Divya was a commended Foyle Young Poet in 2018. She is the third-prize winner in the Poetry and Political Language Challenge on Young Poets Network, in partnership with the Orwell Youth Prize. She is commended in the 2020 poetry translation challenge with Modern Poetry in Translation, judged by Clare Pollard; and in August Challenge #2: Fairy Tale Poetry. She was longlisted in the 2019 National Poetry Competition and in the 2020 Art to Poetry challenge.
We asked Divya some questions about her poem, process and inspiration at the moment.
What was the inspiration for your poem?/How did you approach thinking about political language in a creative way?
Since 2016, when Donald Trump was elected President of the United States, I have become more and more aware of the manner in which political discourse has become increasingly less “political” in nature. As our country’s leader, Trump is, in a certain sense, the physical embodiment of politics. Yet his language is not only casual, coarse, and thoughtless, but is also often full of hate, bigotry, and prejudice. Additionally, Trump has claimed social media as the platform on which he addresses (and often criticizes) other politicians, public figures, and news outlets. I don’t think that Trump himself is aware of how powerful each word he spews on social media truly is. His tweets, at least since the beginning of his presidency, have been viewed as official political statements. People around the world take him and his word seriously. In my poem “Through the Lens of @realDonaldTrump: A Decade of Twitter Politics,” I approach the incredulity I feel towards Trump’s public use of language. In creating a visual poem consisting of intersecting fragments of Trump’s tweets, I have tried to highlight the often random and shocking nature of his declarations, which rarely relate to each other in any way except for the fact that they possess the ability to offend, appall, and unnerve.

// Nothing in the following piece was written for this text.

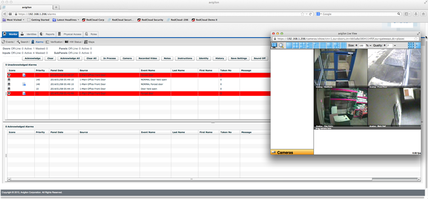Viewport: 428px width, 199px height.
Task: Click the plus next to Size to enlarge video
Action: click(x=356, y=45)
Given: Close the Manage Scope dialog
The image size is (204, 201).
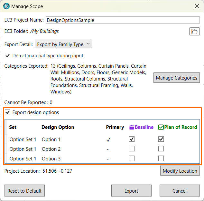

What is your one tip to other young writers/poets
You need to be willing to take risks, to be honest, and to make yourself vulnerable.
Which writer/s/poet/s most inspire you and why?
I am currently quite inspired by poets who bring a unique perspective to their craft, forcing their readers to writhe in uncomfortable questions. Three poets I have been most recently intrigued by are Jericho Brown, Chris Abani, and Terrance Hayes. These poets write with purpose, with passion, and with power. Focusing on themes such as the history of racism, sexual identity, incarceration, and the human body, these poets write with tender and yet haunting detail. I believe that there exists some writing that is safe to classify as essential—to classify as necessary to the age-old literary tradition and to its evolution. The work of Jericho Brown, Chris Abani, and Terrance Hayes is essential. Their writing needs to be read. Why? Because the narratives and images that these writers paint with their words are marked by a level of urgency that has the power to transform both minds and societies. Their writing forces readers to self-reflect and challenge their own roles as audience members, as societal contributors, and on a more basic level, as members of our human race. The writing of Brown, Abani, and Hayes transcends the limits of artistic creation.
What are you reading at the moment (or a book you have enjoyed recently)
One book I read recently that truly made me stop and think was Ayn Rand’s Atlas Shrugged, a novel that is rich with philosophical explorations of the role of the human mind.